Com Jonny deitado em meu colo, eu senti o roncado de sua barriga, logo lembrei que eu não havia descido para lhe dar comida. Automaticamente, lembrei que eu mesma não havia me alimentado o dia todo. Eu só havia esquecido, as horas se passaram e já eram 16:00.

- Vem, vamos cuidar disso, antes que um de nós dois morra de fome... O que não seria uma má ideia... Concorda? - Olhei para Jonny que me olhava com a cabeça inclinada para a direita. Com certeza estava julgando minha análise sobre a pior ideia possível.

Descemos juntos até a cozinha, ao passar pelo corredor notei minha mãe sentada no sofá olhando para a janela com o vidro embaçado e gotas de chuva escorrendo ali. Não fiquei observando mais a cena para não cogitar chorar, já havia feito isso durante a madrugada toda.

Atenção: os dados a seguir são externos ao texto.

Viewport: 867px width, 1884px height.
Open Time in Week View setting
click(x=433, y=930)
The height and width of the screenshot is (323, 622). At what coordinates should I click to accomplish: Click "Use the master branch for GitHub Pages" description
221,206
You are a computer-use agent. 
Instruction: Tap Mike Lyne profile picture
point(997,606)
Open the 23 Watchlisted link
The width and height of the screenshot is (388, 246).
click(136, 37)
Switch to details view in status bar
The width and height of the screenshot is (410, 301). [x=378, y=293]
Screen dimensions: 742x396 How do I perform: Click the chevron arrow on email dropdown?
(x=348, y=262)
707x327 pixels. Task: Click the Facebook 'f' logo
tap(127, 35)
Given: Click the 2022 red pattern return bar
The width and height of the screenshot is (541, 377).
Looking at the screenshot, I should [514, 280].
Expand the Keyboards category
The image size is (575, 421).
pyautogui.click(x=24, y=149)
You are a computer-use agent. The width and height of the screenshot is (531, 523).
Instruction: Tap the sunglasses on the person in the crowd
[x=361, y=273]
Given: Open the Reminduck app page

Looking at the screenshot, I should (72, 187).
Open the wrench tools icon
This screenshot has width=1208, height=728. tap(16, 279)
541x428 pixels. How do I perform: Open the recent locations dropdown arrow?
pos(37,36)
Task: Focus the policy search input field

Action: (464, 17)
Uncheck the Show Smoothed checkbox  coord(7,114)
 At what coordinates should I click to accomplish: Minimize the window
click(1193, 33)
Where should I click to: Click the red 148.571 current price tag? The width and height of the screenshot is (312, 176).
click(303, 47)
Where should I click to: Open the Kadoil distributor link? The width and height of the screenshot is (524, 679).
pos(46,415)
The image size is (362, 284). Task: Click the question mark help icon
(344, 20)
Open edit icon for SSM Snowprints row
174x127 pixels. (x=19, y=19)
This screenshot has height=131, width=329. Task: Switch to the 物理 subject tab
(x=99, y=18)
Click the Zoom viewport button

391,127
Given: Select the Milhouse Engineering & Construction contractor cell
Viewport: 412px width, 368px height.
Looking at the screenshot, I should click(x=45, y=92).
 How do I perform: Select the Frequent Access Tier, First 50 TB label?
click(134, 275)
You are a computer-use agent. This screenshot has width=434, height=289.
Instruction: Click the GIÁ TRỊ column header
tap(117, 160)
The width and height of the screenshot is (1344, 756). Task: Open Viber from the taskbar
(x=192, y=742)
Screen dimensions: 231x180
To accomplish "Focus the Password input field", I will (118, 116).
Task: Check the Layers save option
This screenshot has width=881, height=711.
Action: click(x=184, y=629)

Jonny comeu sua ração e eu me contentei com duas bananas, enquanto eu falava baixinho com Jonny na cozinha, o silêncio instalado naquela casa era tão grande, que poderia escutar os soluços contidos de minha mãe. Mesmo que ela tentasse manter uma postura forte, sabia o quanto aquilo estava doendo nela.

Eu convivi com meu pai 19 anos, aos 20 saí de casa mas mesmo assim, sempre mantive a tradição de vir visitá-los. Durante esses 9 anos morando em outra casa, sempre fiz o esforço de que nossa convivência permanecesse, seja com ligações, visitas aos fins de semana ou até mesmo por mensagens. Mas nunca deixei que nossas relações se distanciarem.

Enquanto contava a Jonny sobre como havia sido minha madrugada (chorando por me sentir insuficiente e inútil por não conseguir fazer o mínimo como adulta, levantar e encarar a situação de frente), notei uma mancha na parede branca, era uma mancha marrom. Mas eu sabia que tempos atrás, aquela mancha na verdade era vermelha.

- Veja... Eu achei que tinham limpado isso... - Disse passando o dedo sobre a mancha. - Isso aqui, aconteceu quando meu pai estava cozinhando e acabou encostando o dedo na panela... Com o susto, ele acabou espirrando molho de tomate na parede...- Eu disse sorrindo mas não pude conter a lágrima descer em meu rosto lembrando da cena, faziam aproximadamente 17 anos daquilo,as ainda estava vivo em minha memória, bem como meu pai...

- Na verdade, ele se assustou com você chagando na cozinha...  - Minha mãe disse encostada na parede e me observando olhar para a parede machada, não sei quanto tempo ela estava ali nem o quanto ouviu eu falar com meu cachorro, mas quando sua voz chegou até mim, em um sobressalto senti um frio em minha barriga e logo fiz o possível para enxugar minhas lágrimas. - Era seu aniversário de doze anos, você estava contente por ele está fazendo lasanha e insistiu que houvesse molho de tomate. Ele quis fazer uma surpresa mas... Você sempre foi muito curiosa.

- É como se eu pudesse visualizar a cena ainda, como se eu pudesse ver isso de novo... - Eu disse ainda encarando a mancha na parede

- Eu sei, eu sinto isso... Mas aconteceu.

- Aconteceu... - Eu disse saindo da cozinha de cabeça baixa, não conseguiria ou ao mesmo queria olhar em seus olhos, estava tentando evitar toda carga emocional que viesse até mim, já estava cansada o suficiente.

Ao chegar em meu quarto, chequei o telefone e havia mensagem de Thaísa e Carol Gattaz em um grupo novo entitulado de: "Operação salva-vidas"

"Amanhã, na casa da Daroit" - Thaísa disse

"Fechado" - Gattaz confirmou

"Vocês tem quantos anos? Que nome é esse? E o que vocês estão planejando na minha casa?" - Eu coloquei ainda confusa

"Até amanhã, às 10:00" - Thaísa finalizou

Só me restou aceitar, o que quer que seja que as duas estivessem planejando, eu apenas aceitaria e receberia elas na manhã seguinte.

O anoitecer foi igual a todos os outros das semanas passadas, vazios e frios. Assim se manteve até a madrugada.
Eu já tinha noção do tempo, só sabia que estava de madrugada por conta do movimento na rua que se tornava mais fraco.